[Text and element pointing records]
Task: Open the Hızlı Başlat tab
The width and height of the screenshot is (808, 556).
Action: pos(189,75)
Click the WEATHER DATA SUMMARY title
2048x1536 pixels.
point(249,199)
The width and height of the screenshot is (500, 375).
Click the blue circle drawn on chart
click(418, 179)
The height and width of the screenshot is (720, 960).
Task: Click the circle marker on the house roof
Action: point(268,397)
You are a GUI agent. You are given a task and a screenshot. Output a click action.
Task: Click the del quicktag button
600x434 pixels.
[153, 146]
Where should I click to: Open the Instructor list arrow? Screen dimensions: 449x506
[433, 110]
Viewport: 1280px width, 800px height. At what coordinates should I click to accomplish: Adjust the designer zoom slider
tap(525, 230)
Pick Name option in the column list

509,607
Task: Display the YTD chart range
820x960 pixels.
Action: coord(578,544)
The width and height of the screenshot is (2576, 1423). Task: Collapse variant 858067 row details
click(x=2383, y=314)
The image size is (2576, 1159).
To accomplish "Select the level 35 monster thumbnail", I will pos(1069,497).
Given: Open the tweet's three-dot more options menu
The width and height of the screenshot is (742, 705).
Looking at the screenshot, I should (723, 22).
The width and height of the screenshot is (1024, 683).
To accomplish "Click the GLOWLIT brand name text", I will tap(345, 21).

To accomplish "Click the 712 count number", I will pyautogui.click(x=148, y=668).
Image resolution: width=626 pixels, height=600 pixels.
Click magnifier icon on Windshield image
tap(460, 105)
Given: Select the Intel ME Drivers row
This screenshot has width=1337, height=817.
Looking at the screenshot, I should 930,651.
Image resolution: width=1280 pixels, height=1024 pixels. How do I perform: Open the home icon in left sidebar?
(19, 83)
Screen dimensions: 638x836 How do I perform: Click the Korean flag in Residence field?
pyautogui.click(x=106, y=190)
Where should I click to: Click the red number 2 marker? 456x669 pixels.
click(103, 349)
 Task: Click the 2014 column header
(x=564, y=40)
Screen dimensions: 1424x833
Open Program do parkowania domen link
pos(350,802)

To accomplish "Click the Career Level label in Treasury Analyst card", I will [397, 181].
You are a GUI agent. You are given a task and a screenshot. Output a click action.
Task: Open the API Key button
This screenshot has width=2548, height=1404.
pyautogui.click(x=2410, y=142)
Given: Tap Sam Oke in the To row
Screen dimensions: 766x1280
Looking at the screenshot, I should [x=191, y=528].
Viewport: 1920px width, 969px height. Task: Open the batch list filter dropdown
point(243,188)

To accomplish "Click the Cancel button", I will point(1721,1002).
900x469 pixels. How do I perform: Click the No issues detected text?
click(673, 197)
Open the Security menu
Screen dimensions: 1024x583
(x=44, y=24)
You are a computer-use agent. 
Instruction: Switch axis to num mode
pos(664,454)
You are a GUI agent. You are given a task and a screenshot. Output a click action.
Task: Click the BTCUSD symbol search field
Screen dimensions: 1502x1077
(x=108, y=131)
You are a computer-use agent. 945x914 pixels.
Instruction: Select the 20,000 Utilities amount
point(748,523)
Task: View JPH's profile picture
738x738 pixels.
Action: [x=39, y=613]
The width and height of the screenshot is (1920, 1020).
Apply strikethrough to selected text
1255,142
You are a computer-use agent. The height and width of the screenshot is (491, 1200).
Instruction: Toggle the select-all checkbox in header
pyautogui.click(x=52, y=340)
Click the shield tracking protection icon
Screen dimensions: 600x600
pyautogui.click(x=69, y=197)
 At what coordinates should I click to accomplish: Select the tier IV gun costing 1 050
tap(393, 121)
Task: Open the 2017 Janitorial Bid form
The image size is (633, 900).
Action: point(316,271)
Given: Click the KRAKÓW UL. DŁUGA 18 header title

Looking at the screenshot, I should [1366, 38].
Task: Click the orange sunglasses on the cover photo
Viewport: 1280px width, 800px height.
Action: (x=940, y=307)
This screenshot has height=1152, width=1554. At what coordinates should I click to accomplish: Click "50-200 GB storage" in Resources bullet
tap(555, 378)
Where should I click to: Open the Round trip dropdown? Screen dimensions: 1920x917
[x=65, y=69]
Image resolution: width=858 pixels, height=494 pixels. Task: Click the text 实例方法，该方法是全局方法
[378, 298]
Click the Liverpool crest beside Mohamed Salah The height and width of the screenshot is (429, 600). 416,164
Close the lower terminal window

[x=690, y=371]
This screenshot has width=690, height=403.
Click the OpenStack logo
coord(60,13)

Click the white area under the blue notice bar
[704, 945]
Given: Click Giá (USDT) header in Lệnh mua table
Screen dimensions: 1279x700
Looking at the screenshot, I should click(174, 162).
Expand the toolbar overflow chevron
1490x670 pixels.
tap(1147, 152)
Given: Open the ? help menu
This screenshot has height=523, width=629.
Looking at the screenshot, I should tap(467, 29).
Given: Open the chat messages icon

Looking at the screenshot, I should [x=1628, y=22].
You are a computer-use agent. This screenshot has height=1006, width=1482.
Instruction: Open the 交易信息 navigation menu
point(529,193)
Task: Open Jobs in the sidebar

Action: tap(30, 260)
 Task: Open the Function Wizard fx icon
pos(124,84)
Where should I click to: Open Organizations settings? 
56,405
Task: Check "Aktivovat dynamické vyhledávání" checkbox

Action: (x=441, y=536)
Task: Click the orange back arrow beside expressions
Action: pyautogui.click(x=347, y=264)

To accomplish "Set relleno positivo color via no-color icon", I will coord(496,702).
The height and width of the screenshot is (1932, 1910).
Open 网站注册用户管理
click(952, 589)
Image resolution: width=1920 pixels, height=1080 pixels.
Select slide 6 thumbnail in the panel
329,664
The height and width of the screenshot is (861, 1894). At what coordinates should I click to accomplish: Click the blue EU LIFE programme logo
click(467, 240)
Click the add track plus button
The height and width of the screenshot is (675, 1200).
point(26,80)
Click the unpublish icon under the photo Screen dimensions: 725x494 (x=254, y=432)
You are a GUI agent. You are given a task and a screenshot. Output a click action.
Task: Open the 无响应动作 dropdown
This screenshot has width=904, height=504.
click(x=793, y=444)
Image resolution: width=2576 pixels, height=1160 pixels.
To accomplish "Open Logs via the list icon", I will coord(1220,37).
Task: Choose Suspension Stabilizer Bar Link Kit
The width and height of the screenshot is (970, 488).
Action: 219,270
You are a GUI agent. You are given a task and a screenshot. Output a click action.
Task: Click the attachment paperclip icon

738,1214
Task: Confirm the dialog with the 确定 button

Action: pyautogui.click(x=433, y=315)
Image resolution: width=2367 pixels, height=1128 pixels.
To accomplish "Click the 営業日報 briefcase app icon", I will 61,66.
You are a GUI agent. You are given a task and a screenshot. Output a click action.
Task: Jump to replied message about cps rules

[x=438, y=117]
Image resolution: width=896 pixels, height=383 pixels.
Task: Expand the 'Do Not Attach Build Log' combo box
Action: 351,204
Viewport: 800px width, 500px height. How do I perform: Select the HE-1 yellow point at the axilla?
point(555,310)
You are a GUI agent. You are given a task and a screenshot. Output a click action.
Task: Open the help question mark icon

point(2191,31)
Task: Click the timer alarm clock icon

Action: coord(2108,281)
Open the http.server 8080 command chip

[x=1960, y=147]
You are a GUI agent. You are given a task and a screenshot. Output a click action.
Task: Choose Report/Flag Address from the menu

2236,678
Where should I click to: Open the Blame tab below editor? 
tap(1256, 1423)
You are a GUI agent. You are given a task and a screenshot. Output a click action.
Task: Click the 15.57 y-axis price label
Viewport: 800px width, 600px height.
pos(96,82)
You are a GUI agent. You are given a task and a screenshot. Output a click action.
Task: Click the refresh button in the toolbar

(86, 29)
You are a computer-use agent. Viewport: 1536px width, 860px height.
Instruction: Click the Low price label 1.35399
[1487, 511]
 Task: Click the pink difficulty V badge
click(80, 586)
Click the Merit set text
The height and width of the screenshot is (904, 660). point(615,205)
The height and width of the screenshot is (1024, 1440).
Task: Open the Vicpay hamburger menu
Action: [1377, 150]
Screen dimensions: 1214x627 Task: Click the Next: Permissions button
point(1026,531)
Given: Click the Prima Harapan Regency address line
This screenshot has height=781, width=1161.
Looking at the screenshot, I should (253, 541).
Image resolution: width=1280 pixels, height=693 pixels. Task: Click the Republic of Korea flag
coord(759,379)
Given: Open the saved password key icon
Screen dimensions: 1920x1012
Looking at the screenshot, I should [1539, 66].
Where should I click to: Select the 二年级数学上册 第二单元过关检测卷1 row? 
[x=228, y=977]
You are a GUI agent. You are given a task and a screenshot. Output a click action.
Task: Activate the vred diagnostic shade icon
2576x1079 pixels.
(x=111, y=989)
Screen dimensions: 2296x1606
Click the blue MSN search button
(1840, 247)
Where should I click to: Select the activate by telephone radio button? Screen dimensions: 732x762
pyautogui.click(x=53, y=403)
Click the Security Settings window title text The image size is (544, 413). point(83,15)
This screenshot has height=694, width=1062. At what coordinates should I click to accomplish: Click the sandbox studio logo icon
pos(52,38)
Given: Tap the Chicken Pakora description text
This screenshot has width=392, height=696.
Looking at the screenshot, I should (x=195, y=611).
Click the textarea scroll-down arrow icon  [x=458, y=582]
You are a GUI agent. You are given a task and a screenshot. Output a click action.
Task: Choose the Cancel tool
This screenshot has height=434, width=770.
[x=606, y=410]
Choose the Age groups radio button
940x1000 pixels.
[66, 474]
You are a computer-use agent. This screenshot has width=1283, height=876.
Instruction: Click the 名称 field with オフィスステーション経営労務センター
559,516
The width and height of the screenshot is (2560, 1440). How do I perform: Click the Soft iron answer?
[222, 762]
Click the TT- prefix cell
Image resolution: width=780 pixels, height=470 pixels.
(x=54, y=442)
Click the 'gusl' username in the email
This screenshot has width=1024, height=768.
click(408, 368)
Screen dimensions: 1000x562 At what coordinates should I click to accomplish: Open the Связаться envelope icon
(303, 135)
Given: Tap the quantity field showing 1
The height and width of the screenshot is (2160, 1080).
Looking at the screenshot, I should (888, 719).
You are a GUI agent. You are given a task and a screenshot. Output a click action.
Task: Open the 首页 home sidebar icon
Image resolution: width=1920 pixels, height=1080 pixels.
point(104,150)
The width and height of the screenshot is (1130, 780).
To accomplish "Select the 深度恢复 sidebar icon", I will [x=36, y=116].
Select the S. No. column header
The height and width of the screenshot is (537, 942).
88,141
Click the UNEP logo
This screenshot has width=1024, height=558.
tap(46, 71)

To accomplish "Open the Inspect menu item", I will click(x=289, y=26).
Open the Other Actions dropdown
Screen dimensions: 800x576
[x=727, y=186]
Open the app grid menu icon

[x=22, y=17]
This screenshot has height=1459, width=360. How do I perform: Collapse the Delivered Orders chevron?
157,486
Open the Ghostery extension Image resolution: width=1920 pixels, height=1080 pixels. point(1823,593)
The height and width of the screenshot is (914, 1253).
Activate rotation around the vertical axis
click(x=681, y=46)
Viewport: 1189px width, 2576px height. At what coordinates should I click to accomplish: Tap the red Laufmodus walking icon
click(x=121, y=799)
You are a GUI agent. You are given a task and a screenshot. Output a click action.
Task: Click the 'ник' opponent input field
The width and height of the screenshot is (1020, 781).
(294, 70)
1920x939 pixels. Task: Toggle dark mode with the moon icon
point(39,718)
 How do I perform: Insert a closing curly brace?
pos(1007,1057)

• _The task_: Which lines in the data above contain the string "size"? Report each one in full, treating uppercase and lowercase letters as different.

• _Correct result_:
The image size is (2576, 1159).
The image size is (633, 900).
Click the Security Settings window title text The image size is (544, 413). point(83,15)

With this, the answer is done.